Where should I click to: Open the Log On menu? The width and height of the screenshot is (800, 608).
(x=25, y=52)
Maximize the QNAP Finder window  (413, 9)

...

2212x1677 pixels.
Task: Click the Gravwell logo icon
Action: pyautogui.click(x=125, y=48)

**Exercise directions:** Set down, exactly as they stand above, the lines starting with the line with "Where should I" and going on through the line with "Maximize the QNAP", and no others.

**Answer for this exercise:**
Where should I click to: Open the Log On menu? The width and height of the screenshot is (800, 608).
(x=25, y=52)
Maximize the QNAP Finder window  (413, 9)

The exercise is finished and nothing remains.